[START OF EXCERPTED RECORDS]
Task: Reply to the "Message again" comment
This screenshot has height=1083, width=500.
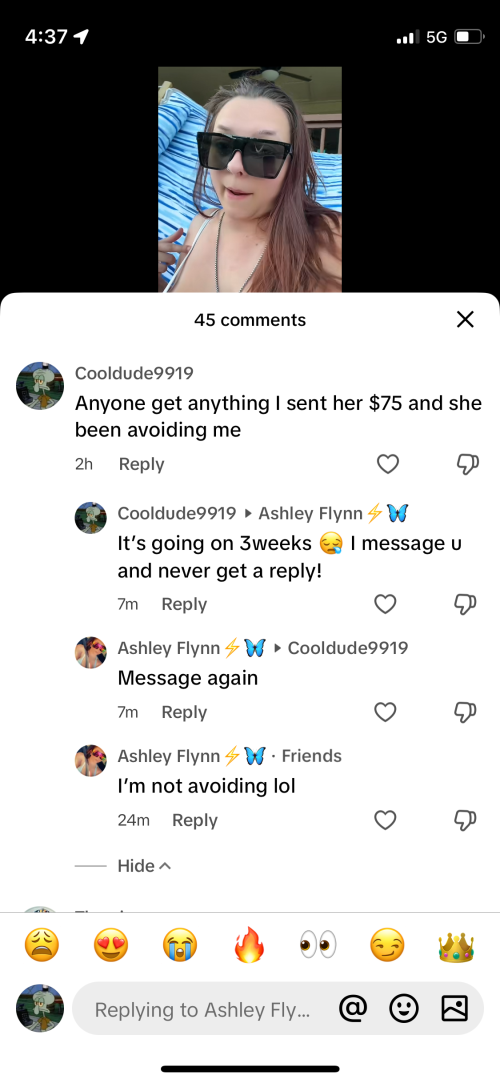Action: 184,712
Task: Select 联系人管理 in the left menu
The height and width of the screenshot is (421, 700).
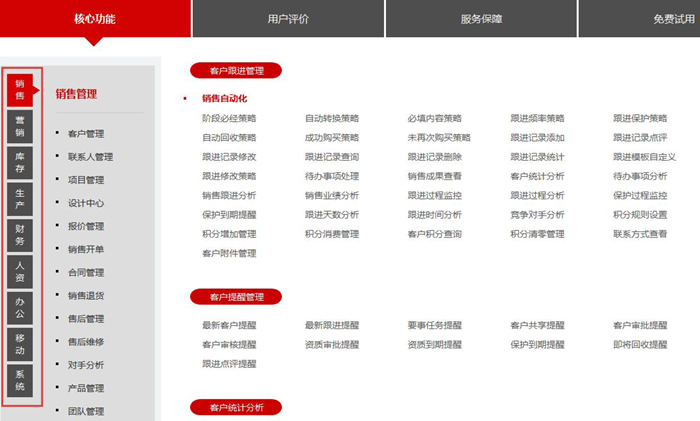Action: (90, 157)
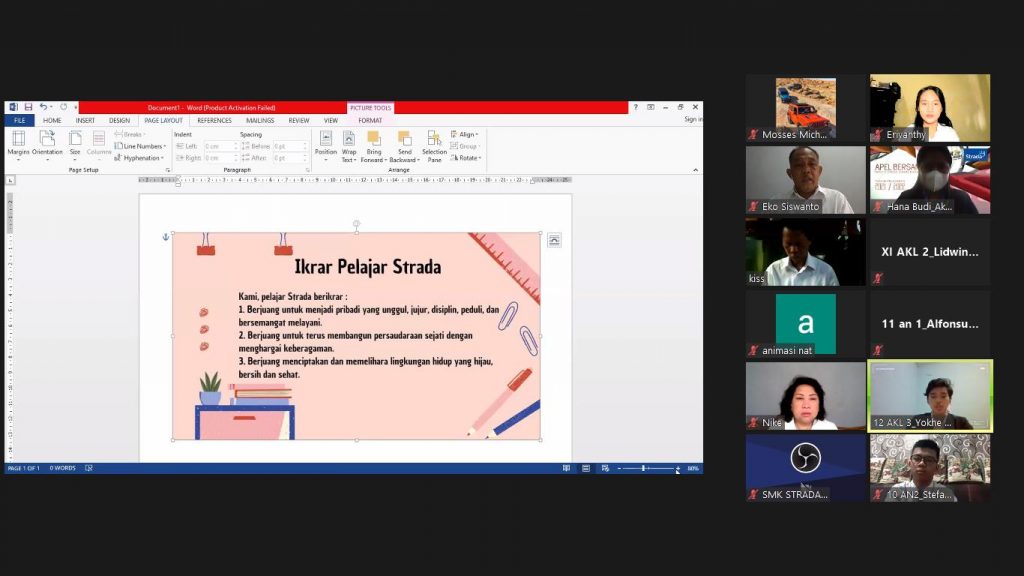Click the Layout Options icon beside picture

click(554, 240)
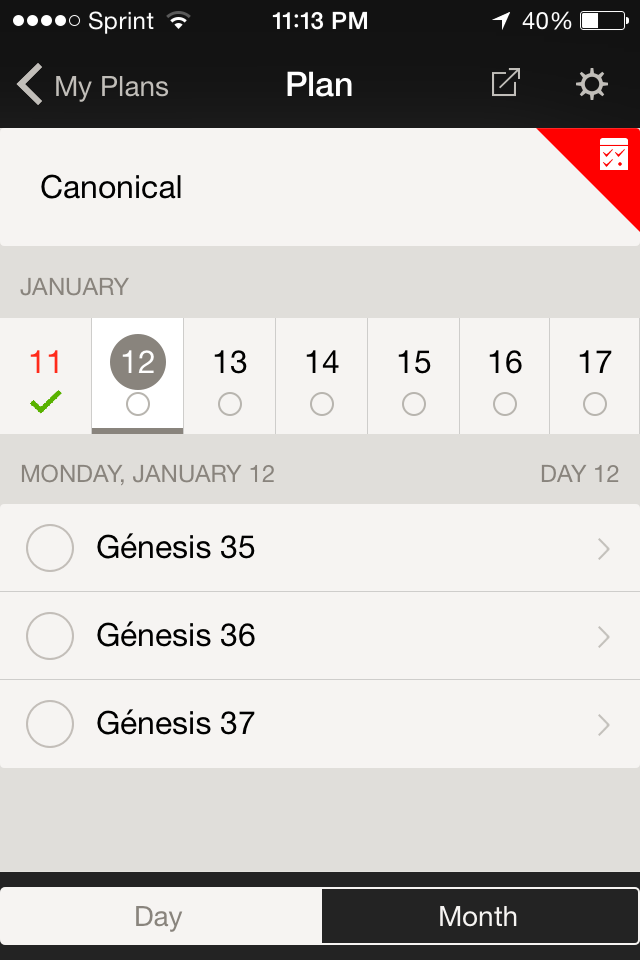
Task: Tap the completion circle under day 14
Action: tap(322, 404)
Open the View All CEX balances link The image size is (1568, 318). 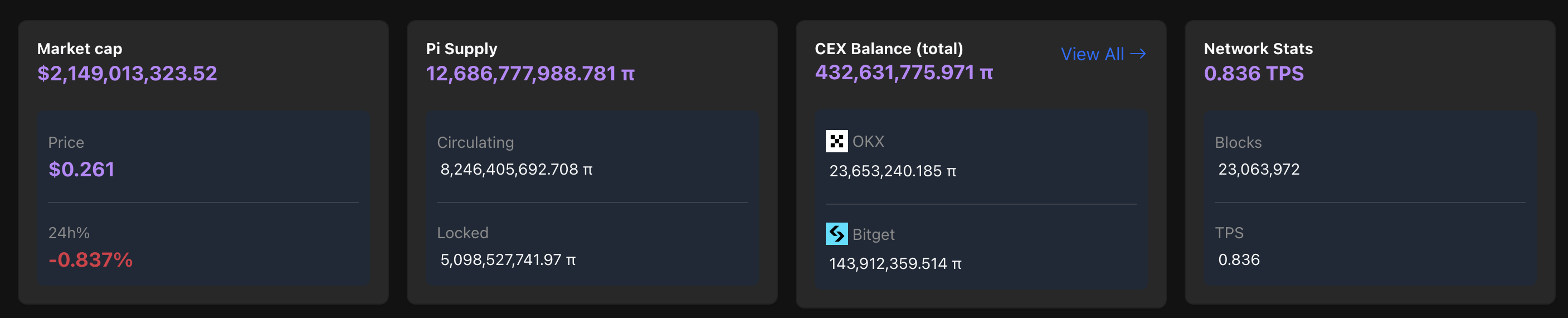[1092, 54]
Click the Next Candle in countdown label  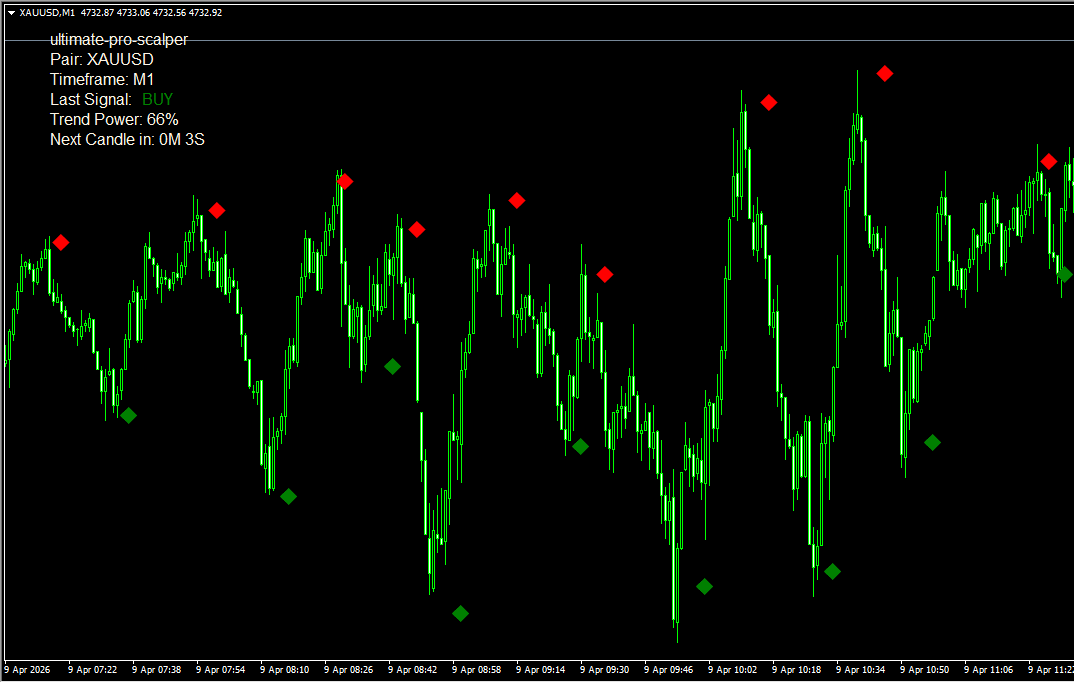[127, 139]
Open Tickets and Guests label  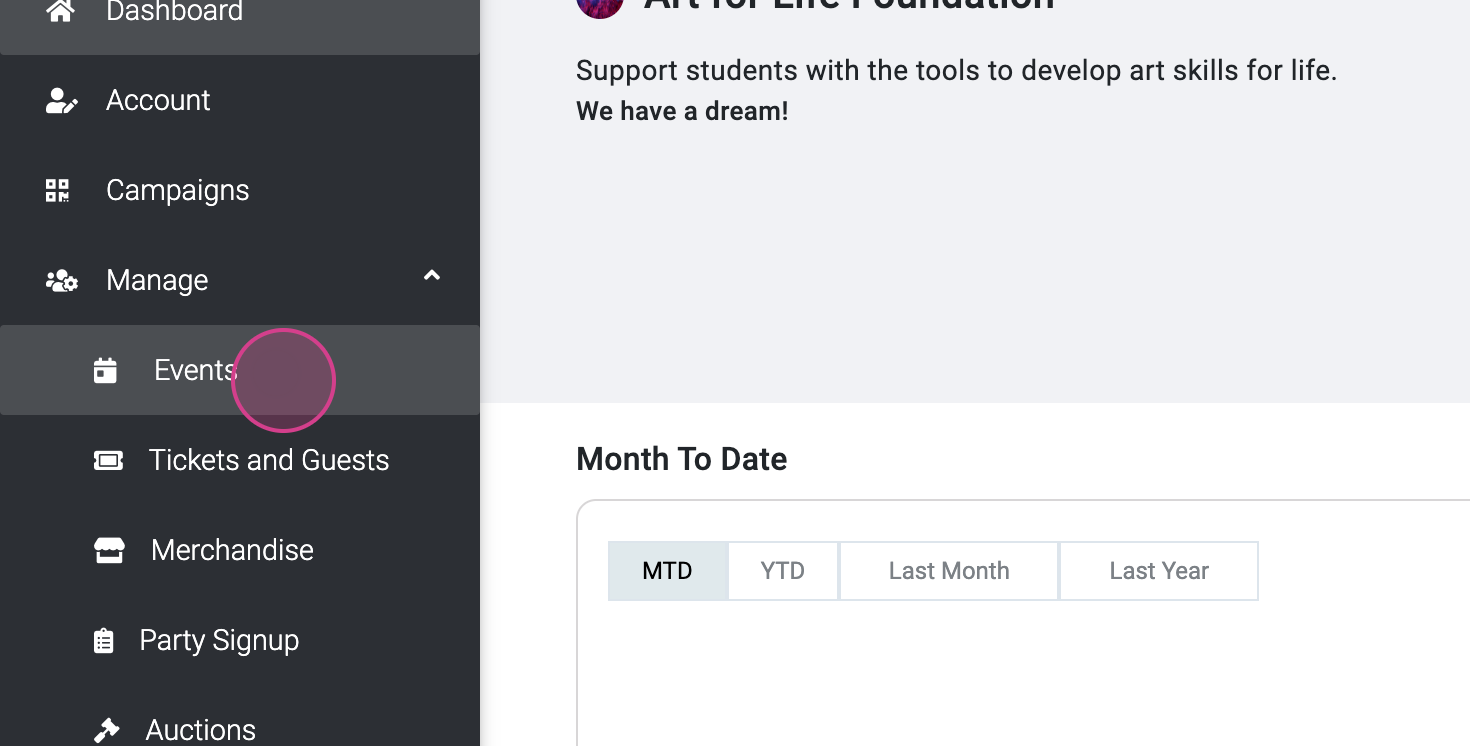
[END OF EXCERPTED RECORDS]
- **PROBLEM DESCRIPTION**
List every line in the records above that contains the word "screenshot", copying each one in full.

- **SOLUTION BELOW**
This screenshot has height=1083, width=500.
The height and width of the screenshot is (421, 700).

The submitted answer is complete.